The Archbishop of Wales has paid tribute to the Queen's "extraordinary legacy of service and devotion" at a national service attended by King Charles III and the Queen Consort.
The service of thanksgiving for the life of the Queen was held inside Llandaff Cathedral on Friday and broadcast live.
Wales was the last stop on the King's visits to the four nations since ascending the throne following the death of the Queen last Thursday.
Archbishop Andrew John said the late Queen had "led a life of grace and wisdom" and provided a reassuring constancy through the decades.
"Our roots as a people are deep, our culture and language, stories and legends ground us in a unique heritage but also point us forward to a future with promise and potential," he said.
The Archbishop spoke of her ability to "surprise and delight", recalling her heartwarming sketch with Paddington Bear for her Platinum Jubilee this year and another 10 years ago with Bond actor Daniel Craig as part of the opening ceremony of the London Olympics.
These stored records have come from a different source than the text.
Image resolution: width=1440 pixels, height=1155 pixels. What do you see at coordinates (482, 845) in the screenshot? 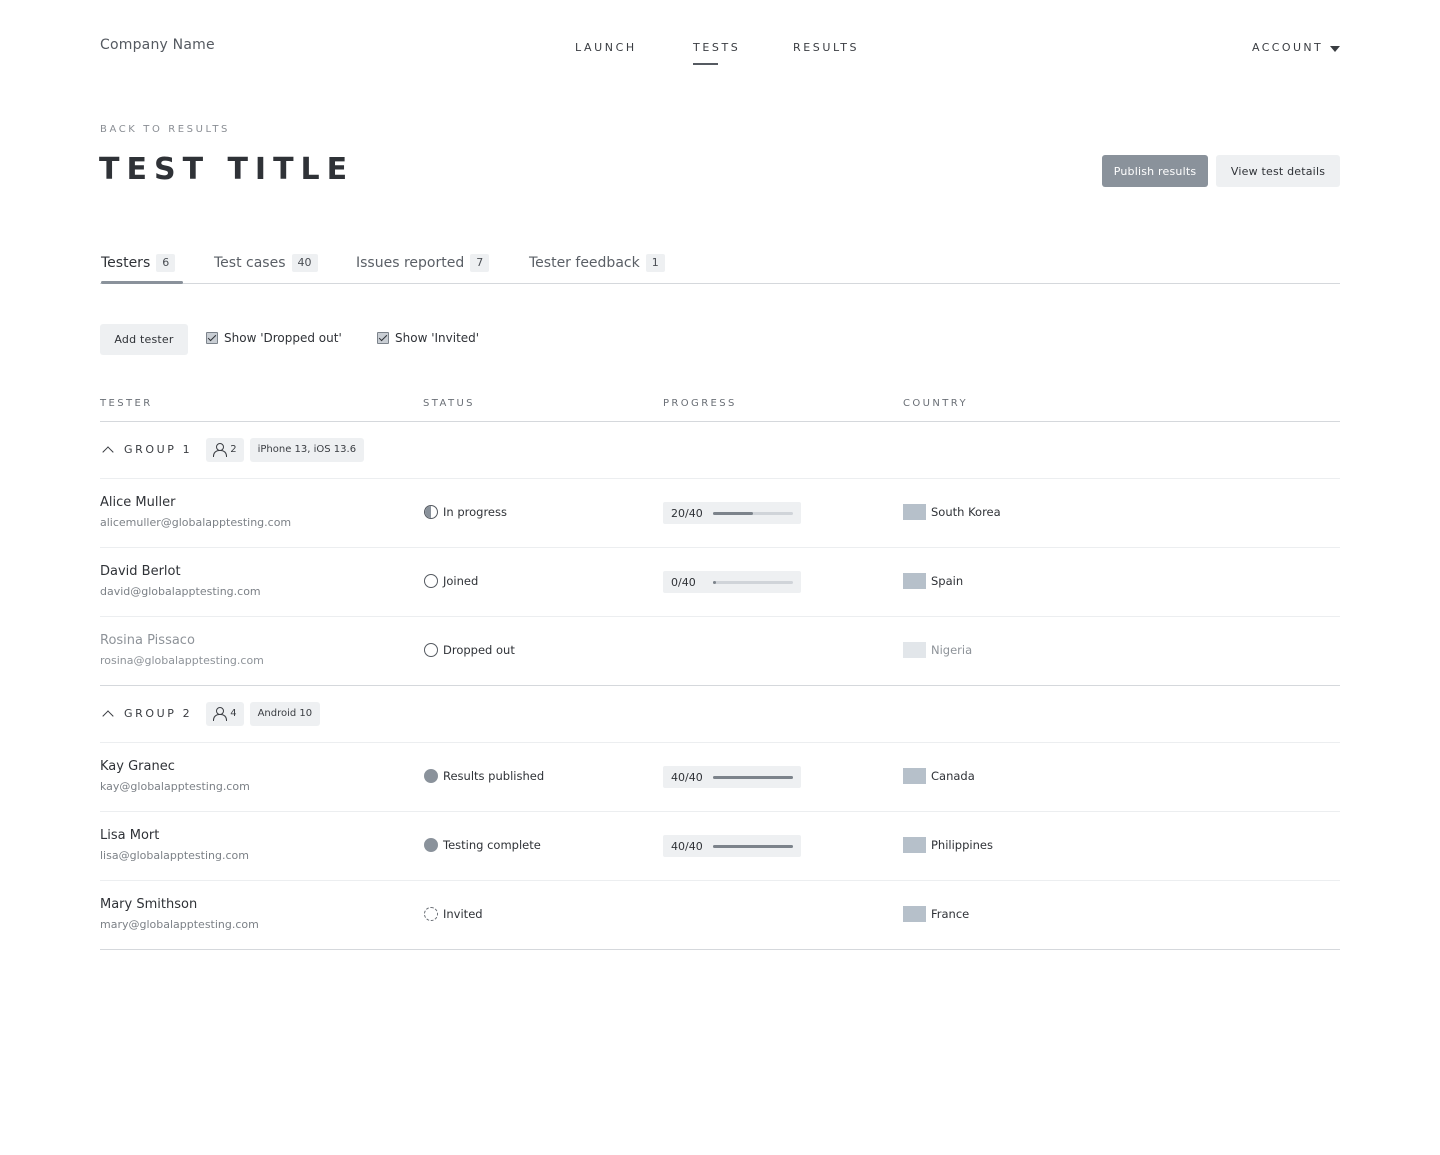
I see `status-cell: Testing complete` at bounding box center [482, 845].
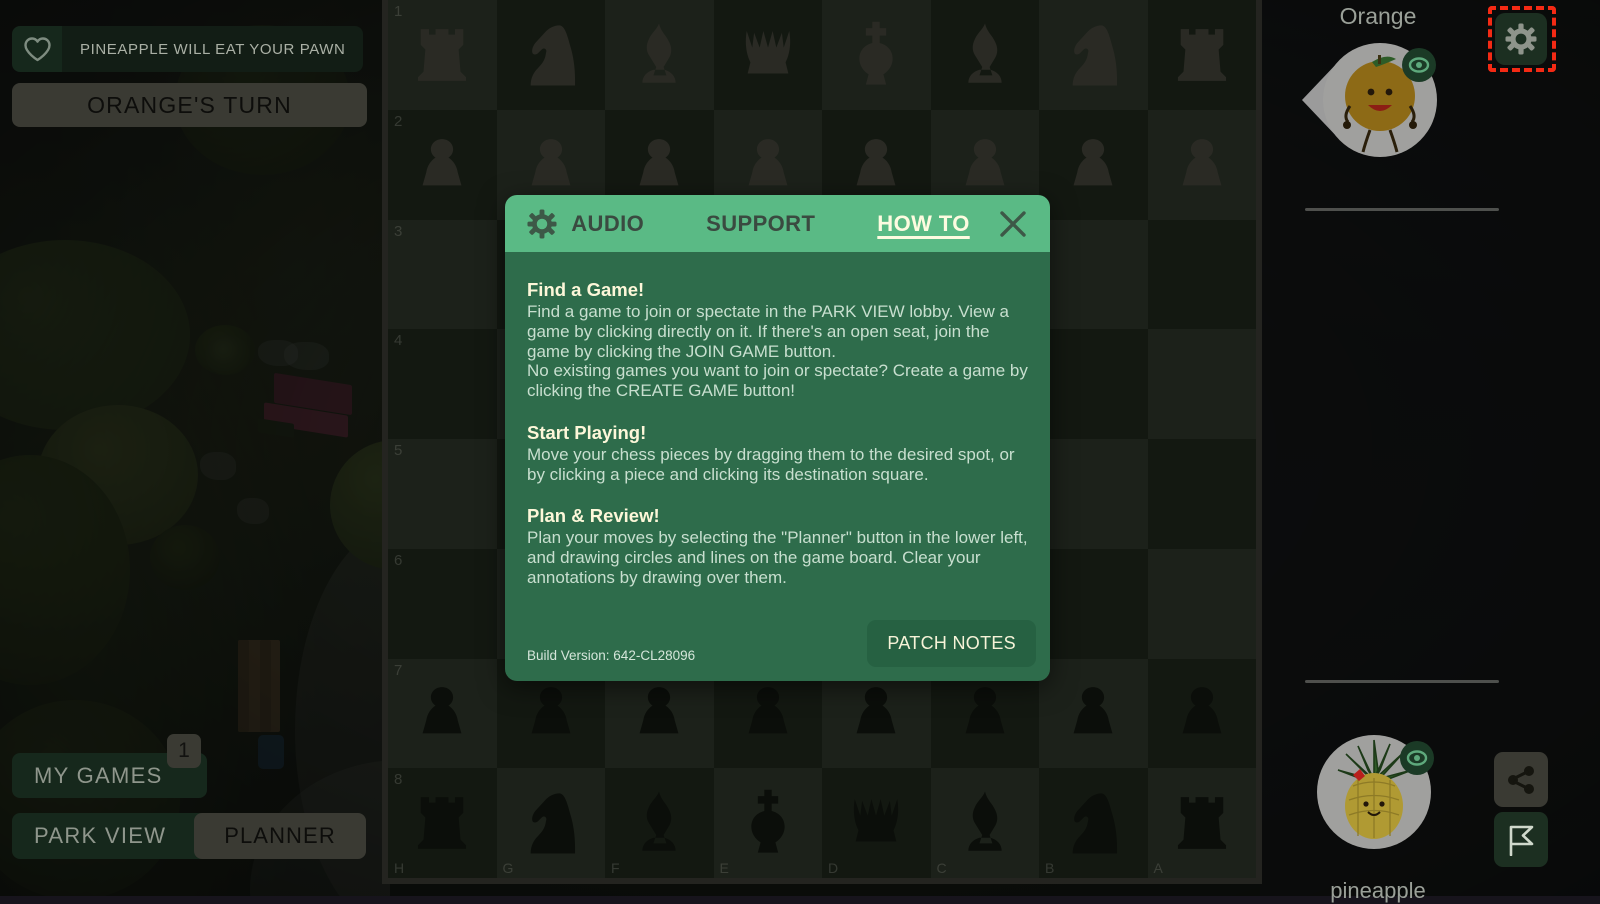 This screenshot has width=1600, height=904. I want to click on rank-label: 4, so click(398, 341).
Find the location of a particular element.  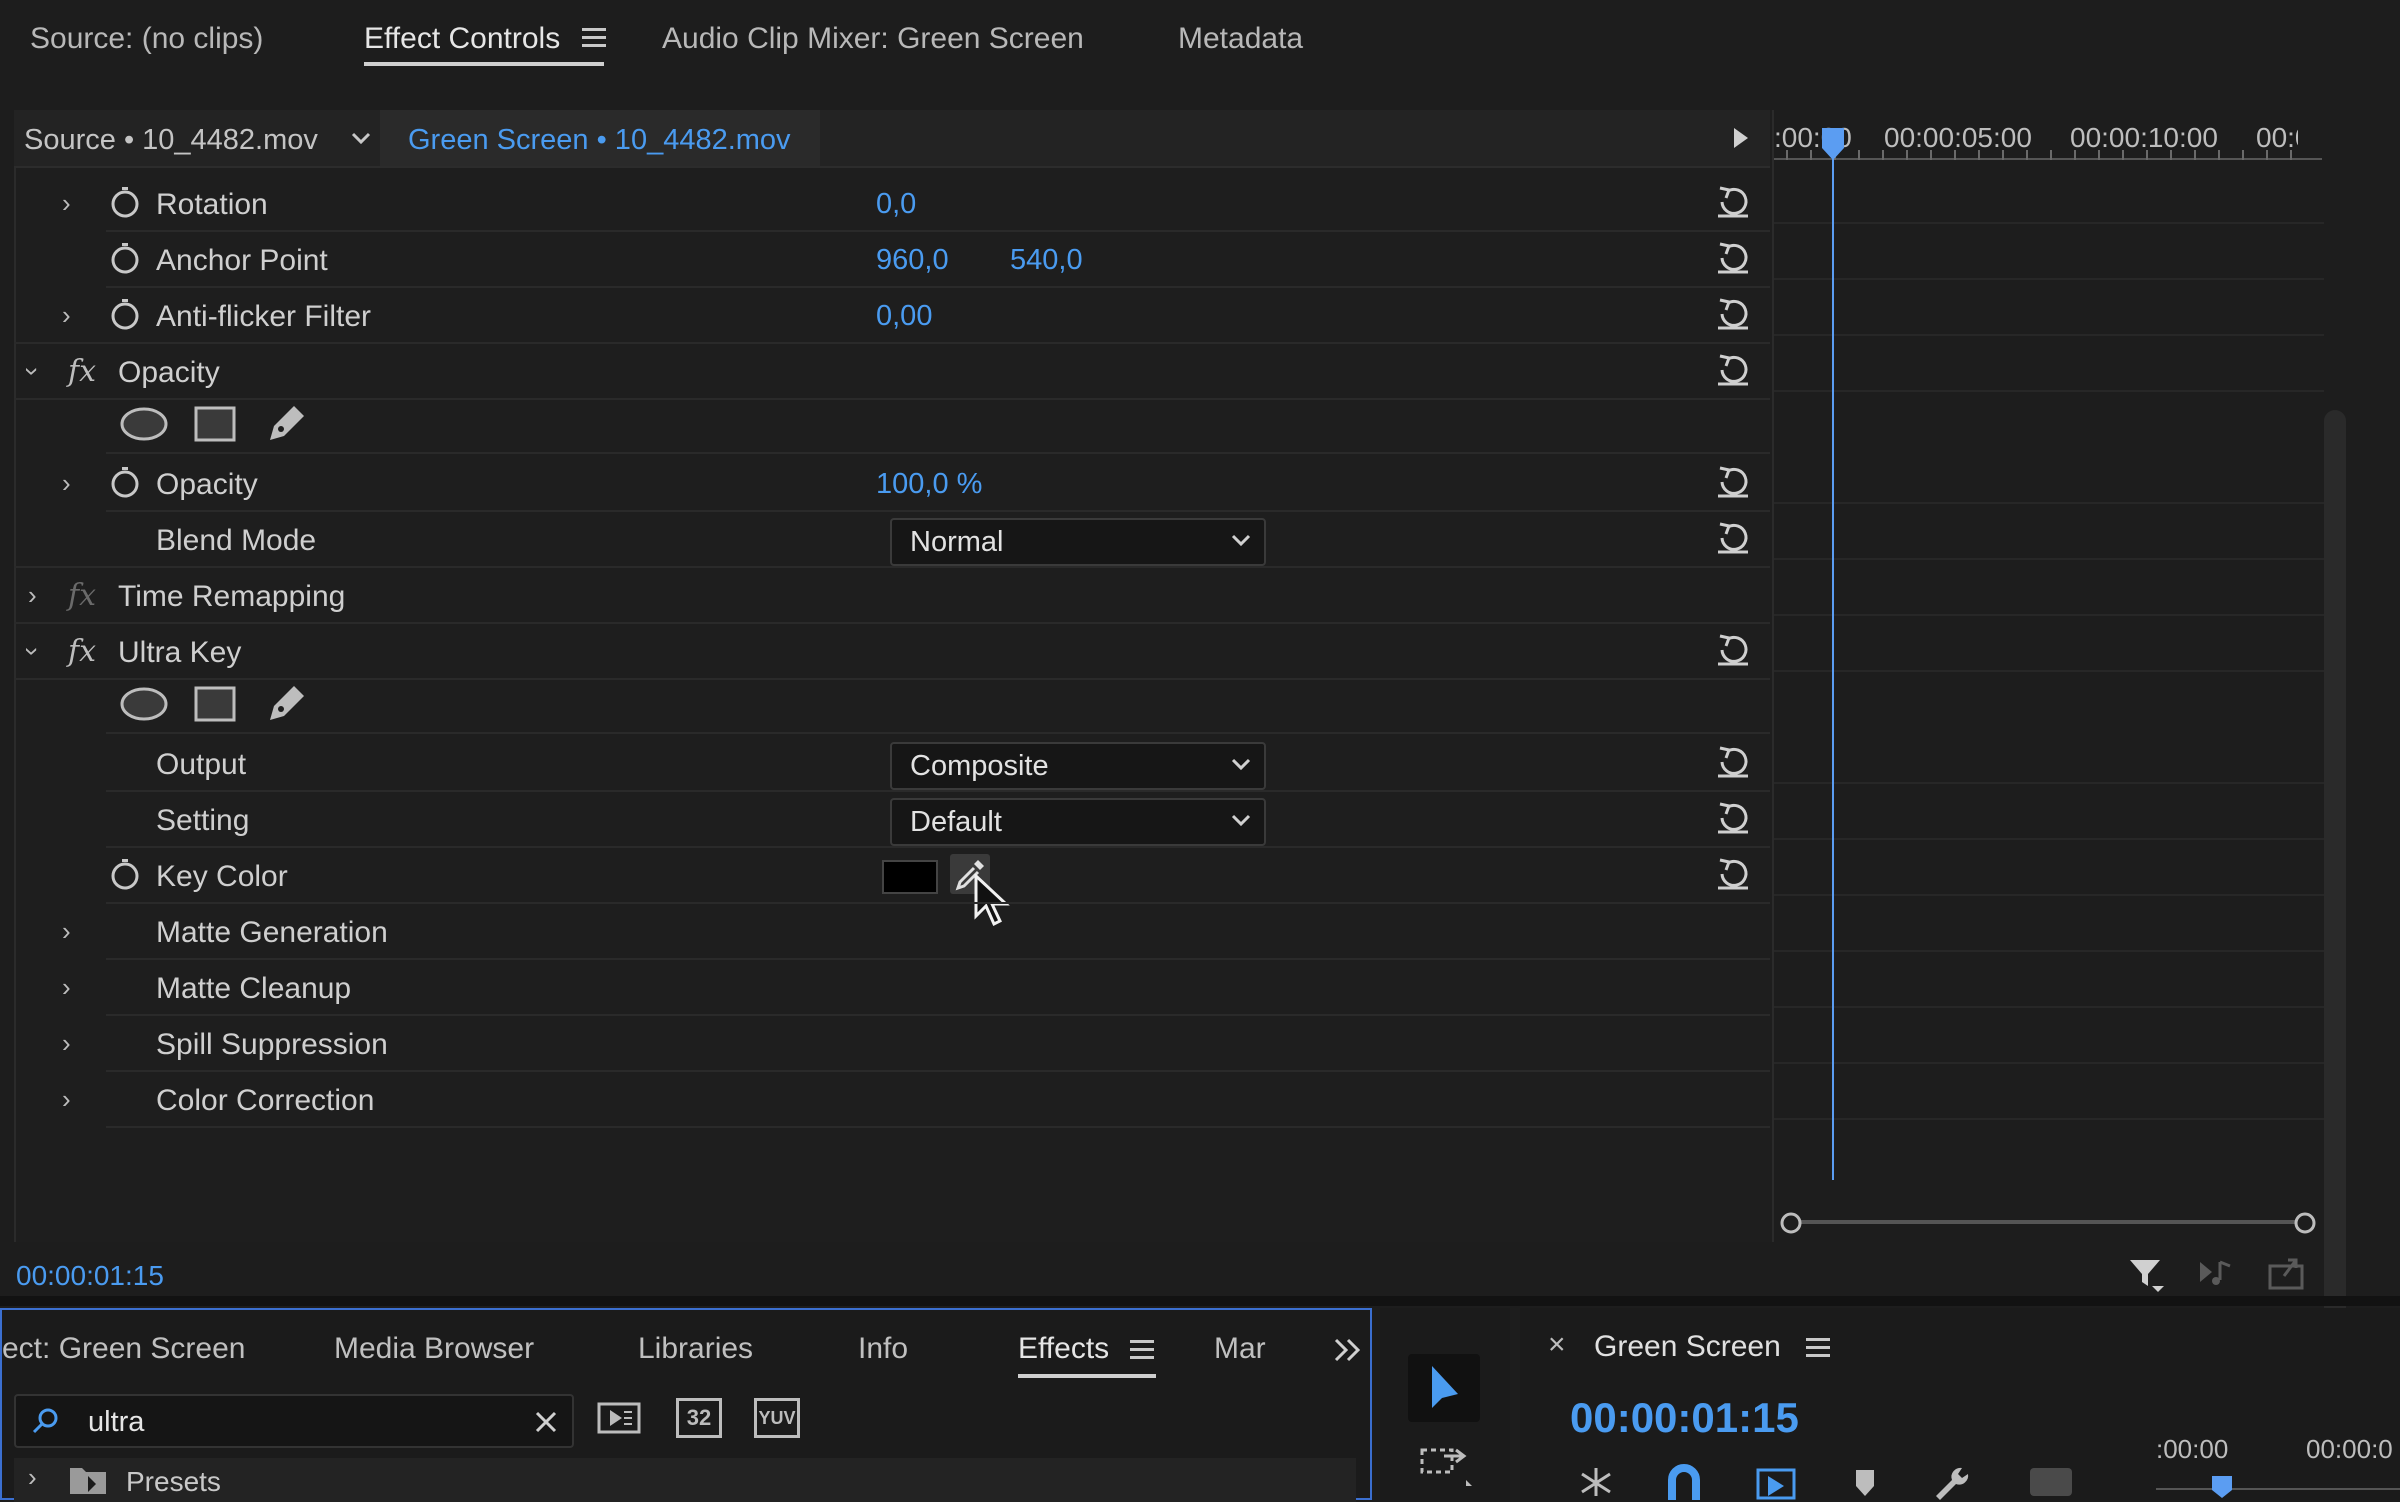

sequence-ruler is located at coordinates (2278, 1489).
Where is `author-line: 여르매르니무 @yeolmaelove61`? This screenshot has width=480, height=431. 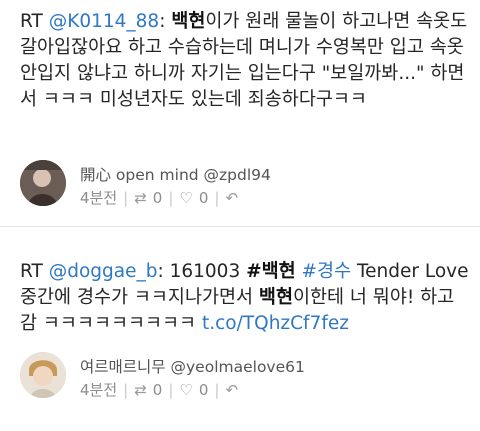 author-line: 여르매르니무 @yeolmaelove61 is located at coordinates (192, 366).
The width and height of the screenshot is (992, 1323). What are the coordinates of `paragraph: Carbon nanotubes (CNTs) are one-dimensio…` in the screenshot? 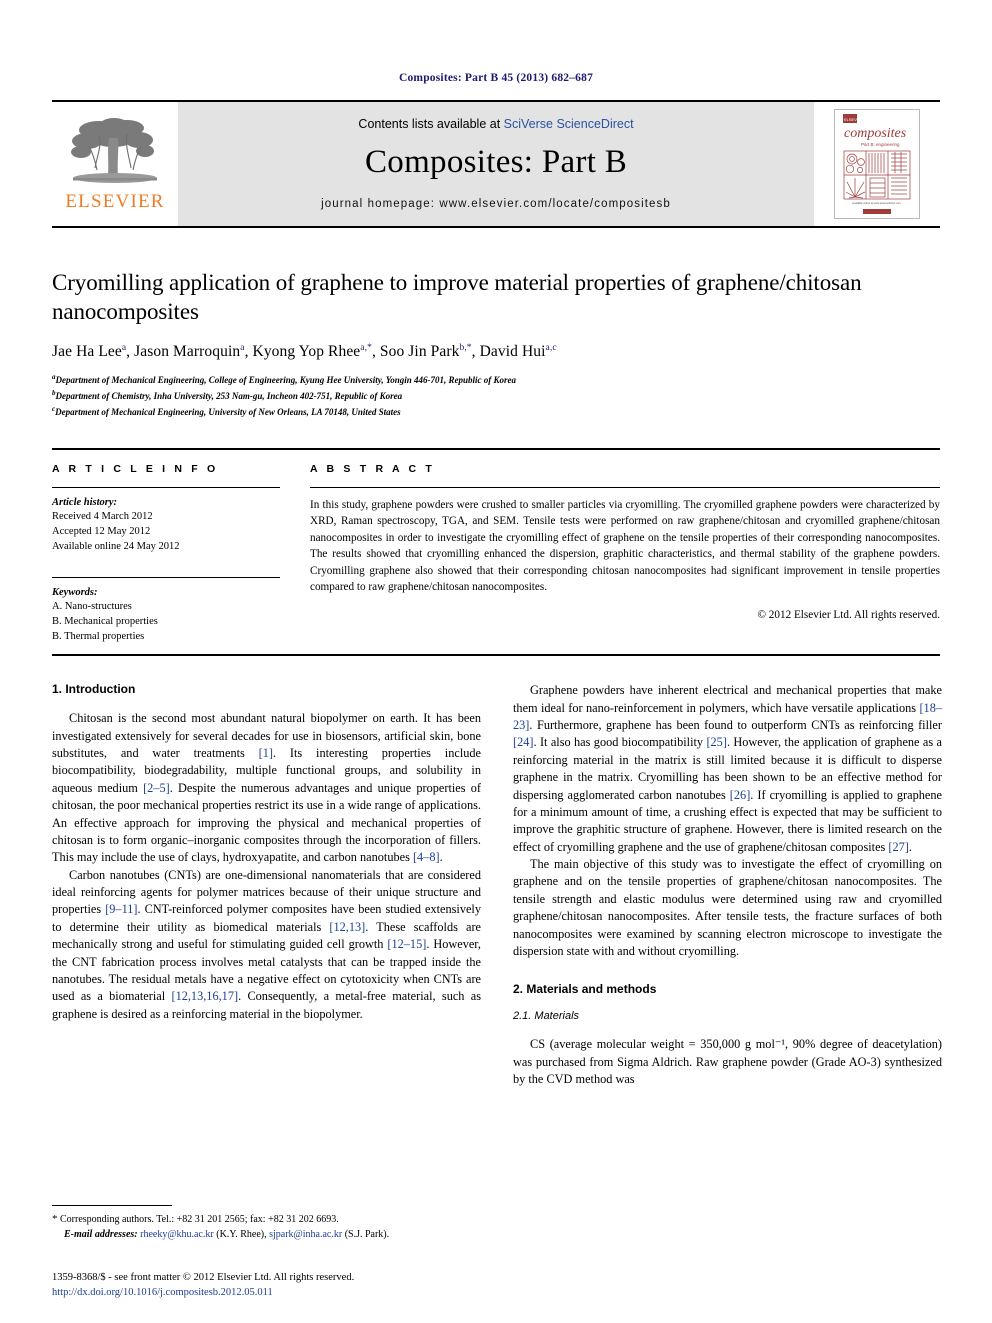 It's located at (267, 944).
"We will never look at a jar of marmalade in the same way again nor watch Mr Bond without remembering 2012 and that leap into the void," said the Archbishop.
He also gave thanks for her "deep and committed Christian faith" which shaped her sense of duty and public service.
"Hers was a personal faith: she spoke of Jesus Christ and her relationship with him as well as his teachings and the way that his life, death and resurrection opened the possibility for new life, restored relationships and commitment to 'a Kingdom not of this world'," he said.
The Archbishop ended with assurances of Wales' prayers for the King and Queen Consort.
The national service was attended by Welsh First Minister, Mark Drakeford, and representatives from other churches and faith communities.